RECIPE: Summer Cheesecake

Happy Solstice!

Spring came late, rather it never really showed up this year where I live in Portland Oregon, but it’s my understanding that Summer is blazing right in this week as we celebrate the solstice! We are going from the 50s to the 80s according to the weather report. This makes me excited to share on of my favorite summer desserts, I call it Summer Cheesecake. It’s a no-bake cheesecake that uses gelatin. Some folks are anti gelatin, but with cheesecake being usually full of cream cheese and cream and butter, it’s not such a big deal, and surely there’s some vegan gelatin replacement that could be used.

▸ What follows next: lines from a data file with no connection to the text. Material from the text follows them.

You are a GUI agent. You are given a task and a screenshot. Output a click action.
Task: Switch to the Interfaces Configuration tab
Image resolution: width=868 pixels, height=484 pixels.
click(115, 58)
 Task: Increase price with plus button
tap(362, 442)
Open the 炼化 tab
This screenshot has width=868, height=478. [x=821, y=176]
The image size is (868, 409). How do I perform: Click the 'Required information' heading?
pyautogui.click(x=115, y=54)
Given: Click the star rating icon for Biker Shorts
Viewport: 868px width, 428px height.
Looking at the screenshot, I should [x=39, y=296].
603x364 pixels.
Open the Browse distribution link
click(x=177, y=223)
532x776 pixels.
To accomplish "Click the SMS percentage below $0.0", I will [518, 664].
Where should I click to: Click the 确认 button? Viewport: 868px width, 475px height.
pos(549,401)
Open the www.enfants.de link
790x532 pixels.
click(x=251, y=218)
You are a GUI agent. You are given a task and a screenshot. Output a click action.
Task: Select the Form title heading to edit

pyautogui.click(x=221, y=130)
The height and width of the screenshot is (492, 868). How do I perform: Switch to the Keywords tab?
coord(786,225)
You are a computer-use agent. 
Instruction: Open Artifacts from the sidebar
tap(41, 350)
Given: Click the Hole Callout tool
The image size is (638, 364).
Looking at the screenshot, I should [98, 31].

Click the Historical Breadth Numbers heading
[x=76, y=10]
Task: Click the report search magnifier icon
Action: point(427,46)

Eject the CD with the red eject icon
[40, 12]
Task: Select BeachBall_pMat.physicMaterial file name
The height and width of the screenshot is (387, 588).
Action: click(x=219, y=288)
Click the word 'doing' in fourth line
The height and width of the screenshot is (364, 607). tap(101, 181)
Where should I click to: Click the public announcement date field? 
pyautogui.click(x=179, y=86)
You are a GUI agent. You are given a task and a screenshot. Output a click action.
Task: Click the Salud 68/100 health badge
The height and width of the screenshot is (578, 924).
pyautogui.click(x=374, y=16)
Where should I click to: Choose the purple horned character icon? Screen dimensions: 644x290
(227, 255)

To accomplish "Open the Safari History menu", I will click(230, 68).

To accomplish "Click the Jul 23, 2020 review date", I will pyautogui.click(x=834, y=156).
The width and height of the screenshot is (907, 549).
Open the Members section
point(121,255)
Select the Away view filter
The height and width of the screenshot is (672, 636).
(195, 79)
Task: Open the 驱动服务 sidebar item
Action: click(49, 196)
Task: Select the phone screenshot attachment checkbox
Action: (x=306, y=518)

Summer Cheesecake (no bake)

Crust:

1 1/4 c. graham cracker crumbs

1/4 c sugar

5 TB butter melted

1 tsp. Vanilla extract

Filling:

1 Envelope unflavored gelatin

1/2 c sugar

1 c. boiling water

16 oz. cream cheese (room temperature)

3 T Vanilla Extract

Directions:

For the crust, combine all ingredients and mixx well. Press into a pie pan and up the sides until it holds in place. Chill crust while preapring filling.

For the filling, put gelatin in a large bowl (do NOT use a plastic bowl). Pour boiling water over the gelatin and stir until dissolved, let stand 5 minutes.

Beat in sugar and vanilla until combined.

Add cream cheese and mix until smooth.

Pour filling into pie crust. Smooth filling carefully as not to pull crust from sides.

Chill for at least 2 hours before serving.

Top with berries, whipped cream, or just by itself.